* **Text excerpt**:
━━━━━━━━

Introduction
This is a continuation of my first post Implementing a Clean Architecture in ASP.NET Core 6, and describes the method I’ve used to achieve clear separation of data models and domain models. In this post, I’ll be expressing my views on the clear separation of persistence related models and business models and look into how we can effectively decouple the data and domain model when using EF Core.
First, domain model. Second, data model.
Over the last few EF Core iterations, there was a great deal of effort made to cater to tactical Domain-Driven Design practices when working with data entities (i.e. private field accessors). However, I personally feel that, even though we are now able to “combine” a data model and a domain model into one EF Core entity, the separation is still not entirely clear, and more often than not, you end up having persistence details “leaking” into your business/domain models (i.e. navigation properties). This can quickly lead to high-coupling of your behavioral model with the database domain.

━━━━━━━━

* **Data lines**:
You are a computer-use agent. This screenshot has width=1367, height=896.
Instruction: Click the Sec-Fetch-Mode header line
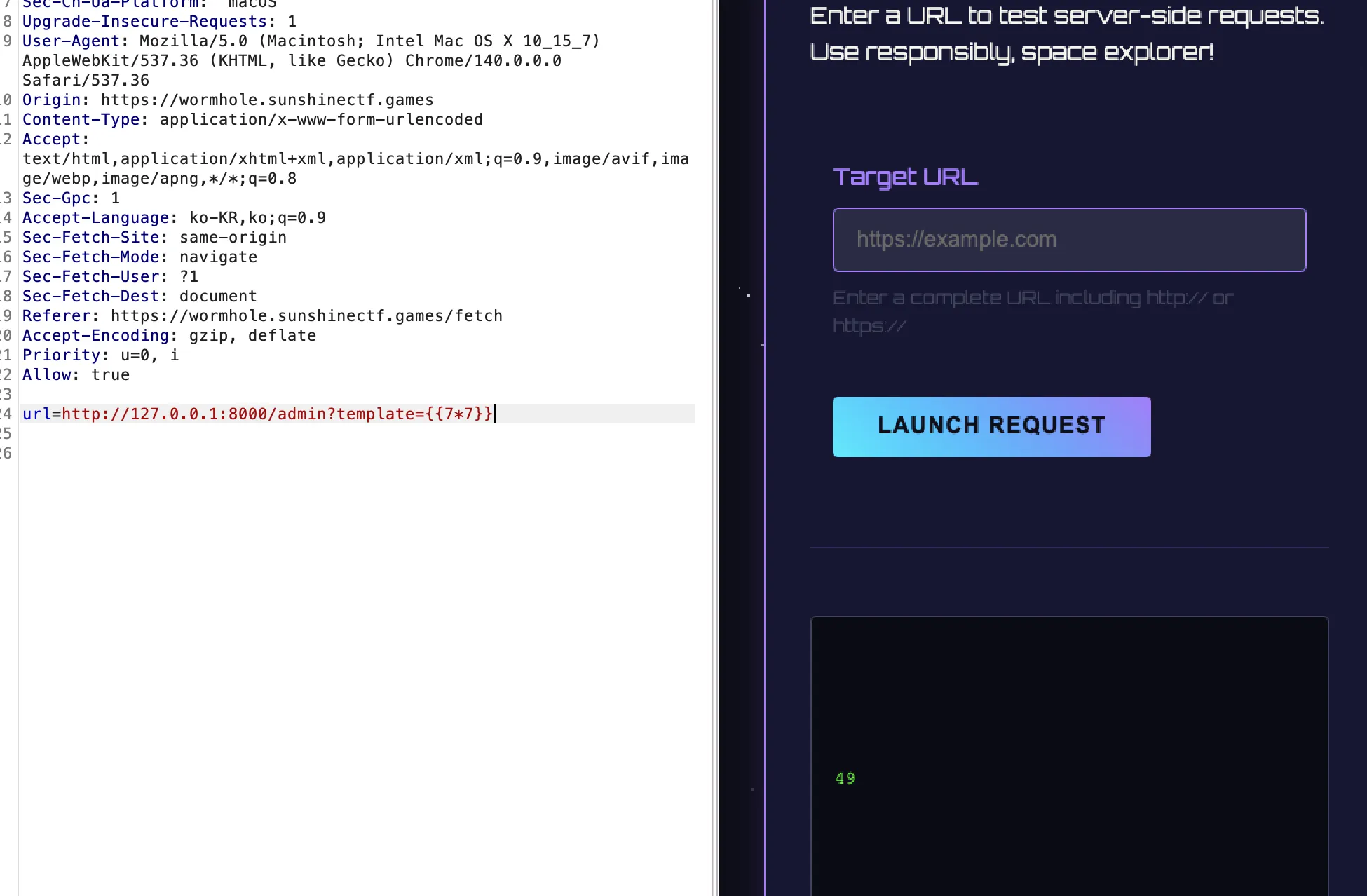click(x=140, y=257)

━━━━━━━━

* **Exercise requirements**: Extend the post on separating data models from domain models in EF Core, picking up right after its last sentence. The lines play no part in this.

* **Task result**:
So my rule is this: Data entities and any persistence-related code should be kept ONLY in the Infrastructure layer and never be allowed to leave! For this reason, domain layer repositories shall never return anything that resembles a data entity. Conceptually, data entities are objects which represent the data in some form of persistence. They have no business – pun intended 🙂 – in the domain layer. Data entities should be anemic POCO objects which are strictly a representation of whatever persistence method you are using. I don’t fancy the idea of having attributes relating to persistence or navigation properties in my domain model.
Additionally, you may need to persist some entities in your project, which are not conceptually part of your business domain layer. For example, application-wide configurations or tenant-specific parameters are very specific to the application itself and are best suited outside the application-independent business layer. However, from a management point-of-view you would still want to be able to add/remove/edit those entities from whatever presentation/UI medium you are using.
For both use-cases above, we’ll be using repositories to cover them.
Best of both worlds
The plan is to have two types of repositories, one that acts upon data entities and another that acts upon domain entities. For that, let first create a basic abstraction which both will depend on.
To achieve this, I have an IEntityRepository which operates on classes implementing the generic IEntity interface. Notice that the IEntityRepository also implements the IReadRepository and IWriteRepository generic interfaces.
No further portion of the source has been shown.